### [TASK REQUIREMENTS]
Return copies of the lines below that mention "chevron".

[Stored data]
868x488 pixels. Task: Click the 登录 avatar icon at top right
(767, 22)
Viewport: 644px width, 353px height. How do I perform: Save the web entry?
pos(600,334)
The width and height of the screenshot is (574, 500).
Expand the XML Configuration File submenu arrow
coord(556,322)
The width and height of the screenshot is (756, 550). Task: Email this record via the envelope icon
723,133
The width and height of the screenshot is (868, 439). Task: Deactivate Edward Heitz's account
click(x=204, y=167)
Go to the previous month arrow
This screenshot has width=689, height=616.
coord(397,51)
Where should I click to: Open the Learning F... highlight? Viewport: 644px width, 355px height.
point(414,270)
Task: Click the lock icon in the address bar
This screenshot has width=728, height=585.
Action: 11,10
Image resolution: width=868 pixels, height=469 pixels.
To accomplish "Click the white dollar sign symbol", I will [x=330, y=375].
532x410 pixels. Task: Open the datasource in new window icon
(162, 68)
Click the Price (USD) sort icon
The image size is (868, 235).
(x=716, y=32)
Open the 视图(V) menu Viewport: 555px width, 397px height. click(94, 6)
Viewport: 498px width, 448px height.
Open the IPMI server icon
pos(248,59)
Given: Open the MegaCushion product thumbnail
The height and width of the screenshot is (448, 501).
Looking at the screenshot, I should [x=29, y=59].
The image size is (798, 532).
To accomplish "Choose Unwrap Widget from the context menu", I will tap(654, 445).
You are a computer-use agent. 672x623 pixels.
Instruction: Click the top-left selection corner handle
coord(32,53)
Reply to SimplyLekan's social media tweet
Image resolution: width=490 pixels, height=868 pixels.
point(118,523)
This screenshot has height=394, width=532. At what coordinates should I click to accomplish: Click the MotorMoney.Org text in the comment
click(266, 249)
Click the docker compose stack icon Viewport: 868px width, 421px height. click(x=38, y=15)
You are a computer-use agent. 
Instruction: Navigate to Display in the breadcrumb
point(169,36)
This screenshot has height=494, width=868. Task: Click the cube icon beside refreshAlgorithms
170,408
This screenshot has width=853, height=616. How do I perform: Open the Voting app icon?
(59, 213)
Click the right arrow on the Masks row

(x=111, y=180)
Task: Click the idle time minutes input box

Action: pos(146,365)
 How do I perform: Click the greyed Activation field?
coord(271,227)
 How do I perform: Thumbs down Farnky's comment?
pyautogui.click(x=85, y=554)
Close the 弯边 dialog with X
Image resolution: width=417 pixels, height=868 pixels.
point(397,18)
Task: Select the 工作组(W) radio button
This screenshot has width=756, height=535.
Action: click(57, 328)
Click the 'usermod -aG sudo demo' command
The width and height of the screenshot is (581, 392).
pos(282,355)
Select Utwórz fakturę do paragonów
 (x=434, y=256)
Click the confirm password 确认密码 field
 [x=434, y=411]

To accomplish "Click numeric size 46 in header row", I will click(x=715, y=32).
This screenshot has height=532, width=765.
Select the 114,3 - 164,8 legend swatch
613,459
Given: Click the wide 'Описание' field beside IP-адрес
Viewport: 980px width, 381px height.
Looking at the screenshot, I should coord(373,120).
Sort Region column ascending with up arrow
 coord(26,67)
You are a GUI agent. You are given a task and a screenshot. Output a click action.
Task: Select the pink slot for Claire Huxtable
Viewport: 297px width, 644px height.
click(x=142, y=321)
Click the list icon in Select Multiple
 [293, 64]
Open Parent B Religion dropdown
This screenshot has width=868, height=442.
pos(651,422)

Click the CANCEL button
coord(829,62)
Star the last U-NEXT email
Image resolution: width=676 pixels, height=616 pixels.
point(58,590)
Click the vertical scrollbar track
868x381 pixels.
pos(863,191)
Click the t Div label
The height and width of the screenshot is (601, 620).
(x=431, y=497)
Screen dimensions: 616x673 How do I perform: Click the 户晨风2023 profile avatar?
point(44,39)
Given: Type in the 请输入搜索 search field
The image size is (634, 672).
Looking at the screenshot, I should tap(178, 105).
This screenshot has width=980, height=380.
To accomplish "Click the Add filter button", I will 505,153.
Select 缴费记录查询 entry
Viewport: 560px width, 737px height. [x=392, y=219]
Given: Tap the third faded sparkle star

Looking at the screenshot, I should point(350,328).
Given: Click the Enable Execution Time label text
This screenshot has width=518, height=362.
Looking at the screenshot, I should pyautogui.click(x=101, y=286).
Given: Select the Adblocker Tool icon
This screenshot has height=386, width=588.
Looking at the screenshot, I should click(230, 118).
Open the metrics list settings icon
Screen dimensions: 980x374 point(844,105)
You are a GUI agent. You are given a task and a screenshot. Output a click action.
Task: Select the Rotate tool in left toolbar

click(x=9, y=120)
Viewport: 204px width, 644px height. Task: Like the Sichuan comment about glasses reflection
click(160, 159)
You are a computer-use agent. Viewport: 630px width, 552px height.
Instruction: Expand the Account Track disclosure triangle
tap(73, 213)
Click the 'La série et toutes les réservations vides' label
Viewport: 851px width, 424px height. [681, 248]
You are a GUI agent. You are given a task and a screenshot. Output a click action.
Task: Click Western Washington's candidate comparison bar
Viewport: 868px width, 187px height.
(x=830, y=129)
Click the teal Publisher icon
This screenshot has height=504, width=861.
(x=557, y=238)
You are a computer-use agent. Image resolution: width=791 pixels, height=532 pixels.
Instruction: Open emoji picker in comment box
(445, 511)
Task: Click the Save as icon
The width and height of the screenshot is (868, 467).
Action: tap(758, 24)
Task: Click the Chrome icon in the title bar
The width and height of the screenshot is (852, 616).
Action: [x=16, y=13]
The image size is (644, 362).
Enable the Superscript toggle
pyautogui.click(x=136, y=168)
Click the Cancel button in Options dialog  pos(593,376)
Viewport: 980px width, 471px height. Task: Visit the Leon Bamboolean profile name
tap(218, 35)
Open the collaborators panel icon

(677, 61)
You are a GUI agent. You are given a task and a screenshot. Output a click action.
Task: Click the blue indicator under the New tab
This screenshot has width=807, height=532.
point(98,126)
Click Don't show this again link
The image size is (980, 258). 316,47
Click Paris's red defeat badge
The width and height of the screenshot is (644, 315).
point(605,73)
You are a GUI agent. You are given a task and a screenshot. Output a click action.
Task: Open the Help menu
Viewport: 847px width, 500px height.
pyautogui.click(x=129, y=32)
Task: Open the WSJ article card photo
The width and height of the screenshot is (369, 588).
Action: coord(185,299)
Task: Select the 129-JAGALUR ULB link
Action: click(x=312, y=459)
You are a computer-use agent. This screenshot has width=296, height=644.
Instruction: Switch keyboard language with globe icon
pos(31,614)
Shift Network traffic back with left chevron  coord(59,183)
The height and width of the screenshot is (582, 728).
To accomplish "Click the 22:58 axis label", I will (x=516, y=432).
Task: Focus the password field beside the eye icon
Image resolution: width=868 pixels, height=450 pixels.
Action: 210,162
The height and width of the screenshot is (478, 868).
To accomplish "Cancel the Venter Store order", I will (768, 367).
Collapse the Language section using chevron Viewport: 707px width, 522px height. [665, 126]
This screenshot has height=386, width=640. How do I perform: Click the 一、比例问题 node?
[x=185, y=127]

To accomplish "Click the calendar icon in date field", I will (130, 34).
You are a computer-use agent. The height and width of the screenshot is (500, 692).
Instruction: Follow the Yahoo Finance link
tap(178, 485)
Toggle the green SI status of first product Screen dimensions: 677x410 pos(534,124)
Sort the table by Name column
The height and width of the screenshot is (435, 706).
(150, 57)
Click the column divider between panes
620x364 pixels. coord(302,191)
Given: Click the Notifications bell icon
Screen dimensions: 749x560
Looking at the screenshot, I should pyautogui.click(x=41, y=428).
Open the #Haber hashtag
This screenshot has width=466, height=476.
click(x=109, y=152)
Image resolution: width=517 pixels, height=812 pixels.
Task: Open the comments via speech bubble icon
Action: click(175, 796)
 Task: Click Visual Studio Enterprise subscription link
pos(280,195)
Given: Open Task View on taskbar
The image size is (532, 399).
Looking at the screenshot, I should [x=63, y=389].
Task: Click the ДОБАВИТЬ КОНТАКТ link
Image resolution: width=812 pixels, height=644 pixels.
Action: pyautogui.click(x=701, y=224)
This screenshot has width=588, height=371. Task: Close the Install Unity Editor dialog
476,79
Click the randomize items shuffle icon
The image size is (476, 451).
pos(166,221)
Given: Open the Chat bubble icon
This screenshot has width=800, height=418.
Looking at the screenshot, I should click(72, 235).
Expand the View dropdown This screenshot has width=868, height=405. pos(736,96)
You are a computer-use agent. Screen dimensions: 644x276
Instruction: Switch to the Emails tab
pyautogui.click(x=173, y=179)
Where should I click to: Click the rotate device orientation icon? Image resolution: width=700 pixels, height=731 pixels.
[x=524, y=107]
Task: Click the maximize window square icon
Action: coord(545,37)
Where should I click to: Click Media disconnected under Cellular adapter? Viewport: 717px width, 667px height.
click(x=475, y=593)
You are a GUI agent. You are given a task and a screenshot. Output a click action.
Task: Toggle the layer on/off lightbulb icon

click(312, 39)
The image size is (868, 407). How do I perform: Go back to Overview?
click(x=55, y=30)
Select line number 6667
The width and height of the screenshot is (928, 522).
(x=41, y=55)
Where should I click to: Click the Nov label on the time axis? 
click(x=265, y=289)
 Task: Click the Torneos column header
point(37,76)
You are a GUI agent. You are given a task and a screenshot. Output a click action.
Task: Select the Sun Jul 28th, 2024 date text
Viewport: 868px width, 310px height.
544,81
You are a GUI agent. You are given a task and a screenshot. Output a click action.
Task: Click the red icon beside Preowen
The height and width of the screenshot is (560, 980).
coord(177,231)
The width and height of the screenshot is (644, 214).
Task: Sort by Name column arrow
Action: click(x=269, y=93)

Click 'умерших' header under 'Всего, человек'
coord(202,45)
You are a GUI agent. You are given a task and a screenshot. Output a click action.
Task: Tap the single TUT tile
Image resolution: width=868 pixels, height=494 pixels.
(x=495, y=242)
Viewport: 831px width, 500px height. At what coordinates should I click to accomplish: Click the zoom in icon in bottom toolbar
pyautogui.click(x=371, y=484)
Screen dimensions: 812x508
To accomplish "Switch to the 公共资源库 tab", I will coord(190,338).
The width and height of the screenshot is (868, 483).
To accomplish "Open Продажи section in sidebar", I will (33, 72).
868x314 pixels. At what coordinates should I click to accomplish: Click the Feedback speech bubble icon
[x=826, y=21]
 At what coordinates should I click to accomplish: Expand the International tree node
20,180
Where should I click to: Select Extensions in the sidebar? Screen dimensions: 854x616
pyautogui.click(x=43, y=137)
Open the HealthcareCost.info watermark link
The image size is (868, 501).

### [ANSWER TO THIS TASK]
Shift Network traffic back with left chevron  coord(59,183)
Collapse the Language section using chevron Viewport: 707px width, 522px height. [665, 126]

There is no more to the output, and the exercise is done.